Are you saying that CUDA works just fine when running under strace? If the application works a worker or somesuch, you may need to pass -f to strace, eg. snap run --strace='-vf' <snap>.<app>
I meant that when launching the snap under strace, it kept showing an output even when the program using the CUDA driver crashed. This was probably happening because the lauching of the program needing CUDA is wraped in a roslaunch and that automatically runs a ROS core that will survive even if the main application crash, and thus, the endless strace output.
Tomorrow I’ll give it a try with the other arguments, thanks!
I could manage to have an useful output using strace. I basically did two tests:
I examined the logs looking for any nvidia/cuda related information. At the beginning, both contain the same:
PID access("/sys/module/nvidia/version", F_OK) = -1 ENOENT (No such file or directory)
...
PID futex(0xb659a1d4, FUTEX_WAKE_PRIVATE, 2147483647) = 0
PID open("/dev/shm/cuda_injection_path_shm", O_RDWR|O_NOFOLLOW|O_CLOEXEC) = -1 ENOENT (No such file or directory)
PID open("/home/ubuntu/snap/my-snap/x1/.nv/nvidia-application-profile-globals-rc", O_RDONLY) = -1 ENOENT (No such file or directory)
PID open("/home/ubuntu/snap/my-snap/x1/.nv/nvidia-application-profiles-rc", O_RDONLY) = -1 ENOENT (No such file or directory)

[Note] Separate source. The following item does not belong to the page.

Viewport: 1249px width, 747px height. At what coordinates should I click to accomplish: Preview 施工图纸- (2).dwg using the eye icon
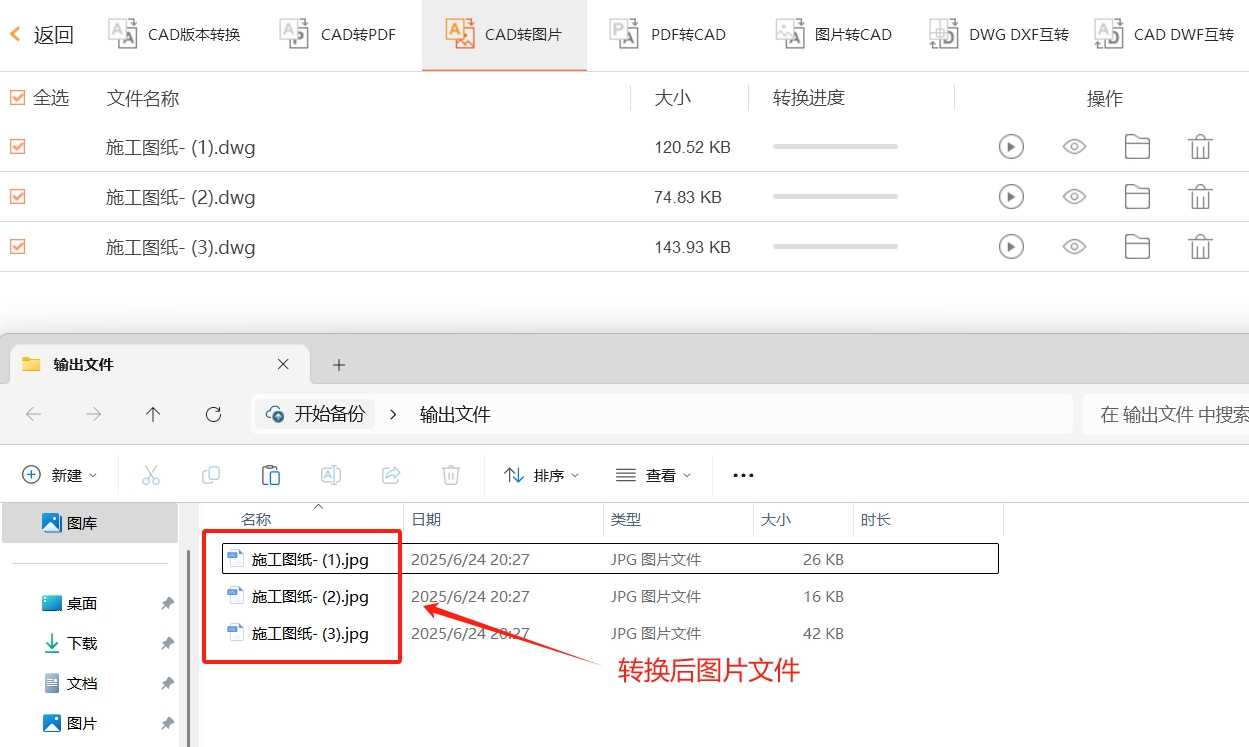(x=1073, y=196)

PID open("/home/ubuntu/snap/my-snap/x1/.nv/nvidia-application-profiles-rc.d", O_RDONLY) = -1 ENOENT (No such file or directory)
PID open("/etc/nvidia/nvidia-application-profiles-rc", O_RDONLY) = -1 ENOENT (No such file or directory)
PID open("/etc/nvidia/nvidia-application-profiles-rc.d/", O_RDONLY) = -1 ENOENT (No such file or directory)
PID open("/usr/share/nvidia/nvidia-application-profiles-21.4-rc", O_RDONLY) = -1 ENOENT (No such file or directory)
PID open("/usr/share/nvidia/nvidia-application-profiles-rc", O_RDONLY) = -1 ENOENT (No such file or directory)
PID geteuid32() = 1000
PID open("/tmp/nvidia-mps/control", O_WRONLY|O_NONBLOCK) = -1 ENOENT (No such file or directory)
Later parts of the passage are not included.